A gripping narrative history of one of the most complex and important conflicts in the world--the battle to
dominate the Middle East regional order, from 2003 to the present
When President George W. Bush took office in January 2001, America's influence in the Middle East was
relatively strong, and adversarial states were largely marginalized and contained. The September 11 attacks
upended all of this and prompted the Bush administration's bold plan to remake the Middle East through a
war in Iraq. By bringing liberal democracy to Iraq, Bush hoped that the country would be a springboard for the
spread of democracy to neighboring authoritarian states. Yet the vast disruption that the war caused created an
opportunity for Iran to advance its own opposing ambitions. Iran strove to turn the Middle East into a bastion of
resistance to Western hegemony and bring Israel to heel. The resulting clash over the future regional order not
only intensified the Iraq war, it reverberated in states across the region. With the Arab Spring and the outbreak
of new conflicts, the US-Iranian showdown became entwined in a much more complex struggle, one which
drew in other regional and foreign powers that all pursued differing agendas. Emerging from the chaos was an
empowered Iran and an unsettled regional paradigm in which the nominally pro-Western states of the region
had begun to recalibrate their relations with Washington even as they welcomed deeper roles for its key rivals:
Russia and China.
In Wars of Ambition, Afshon Ostovar explores the evolution of the long and metastasizing conflict as it unfolded
over a span of more than two decades.

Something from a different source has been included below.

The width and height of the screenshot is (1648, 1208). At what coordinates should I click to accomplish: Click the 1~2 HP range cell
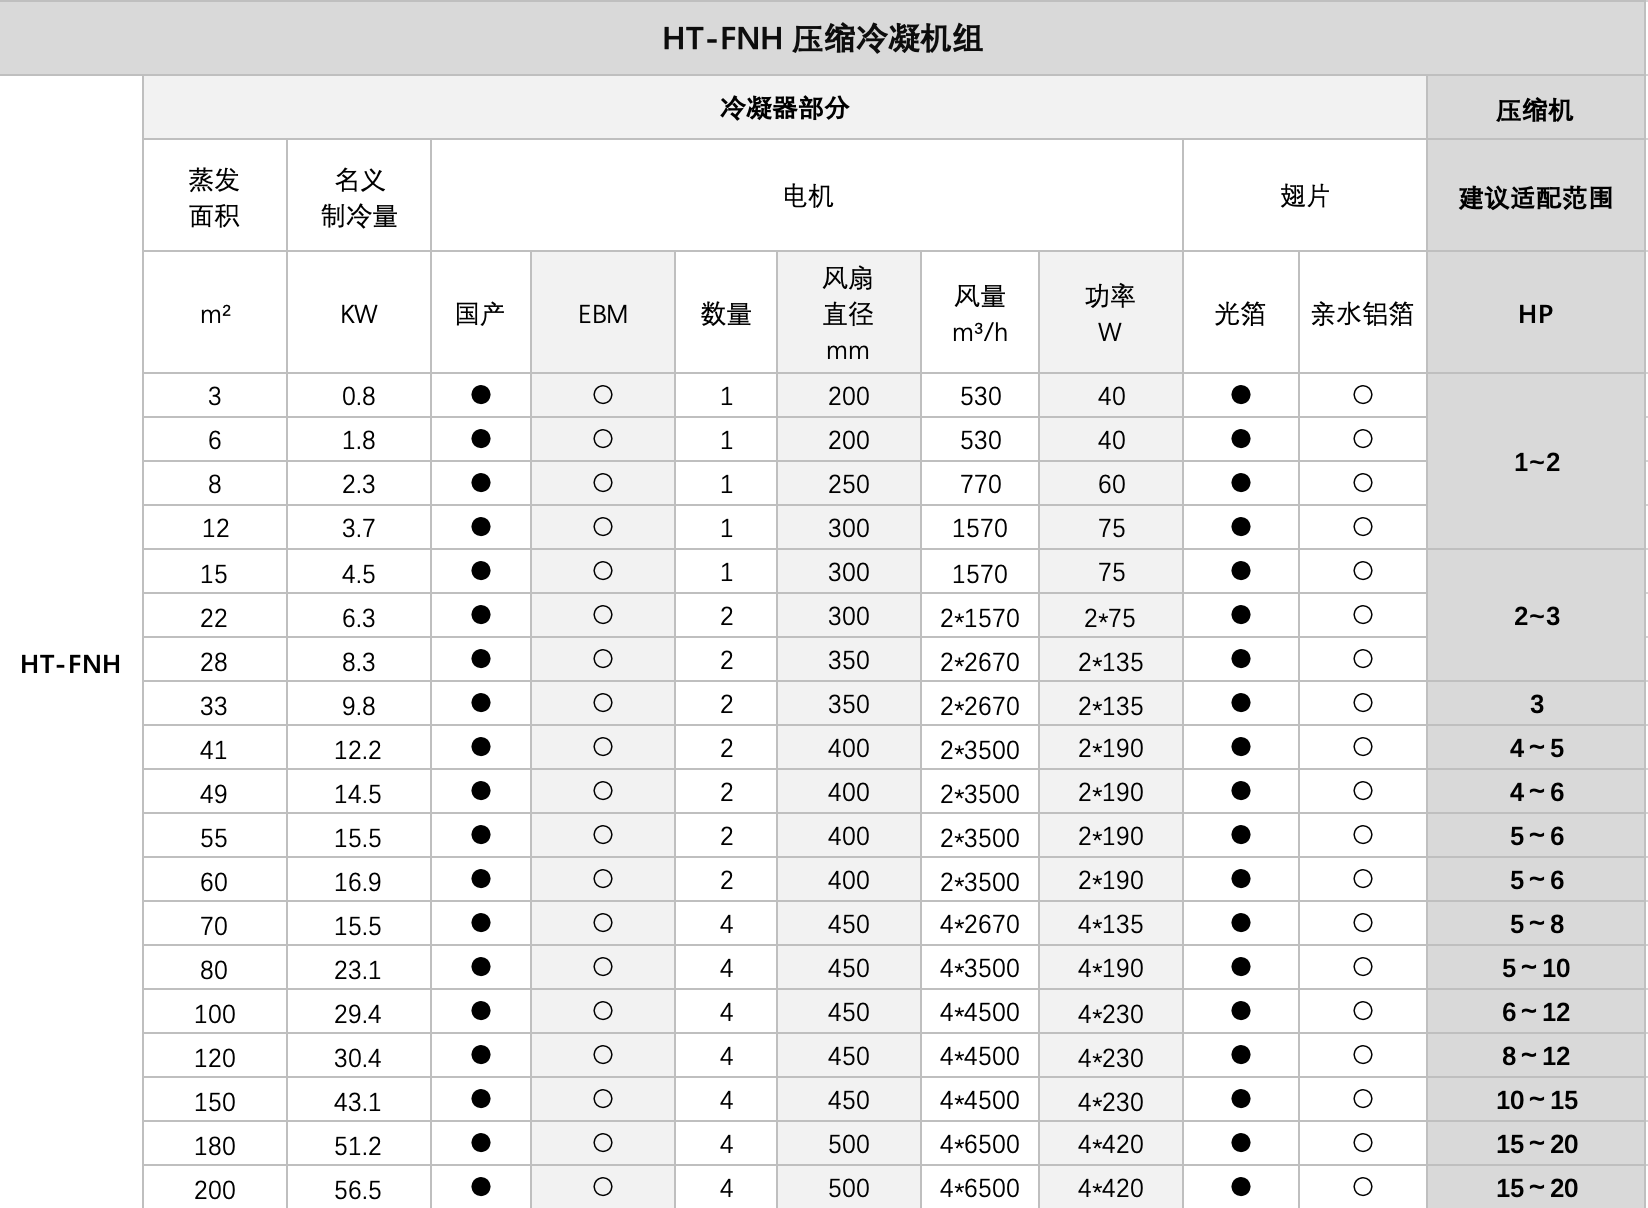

Not just a sweeping account of the dynamic interaction between
America's Middle East policies and ambitious regional states on the receiving end, it also provides a powerful
analysis of conflicting visions of the future that transcend regional politics. With Iran's rise and its revisionist
campaign running in concert with those of Russia and China, the contest for the Middle East has become a
microcosm of a larger geopolitical battle between those aiming to preserve the American-led global order and
those seeking to overturn it. Ostovar's vivid history of this enormously complex conflict shows how the battle
for the Middle East reflects the politics and dividing lines of an emergent multipolar world.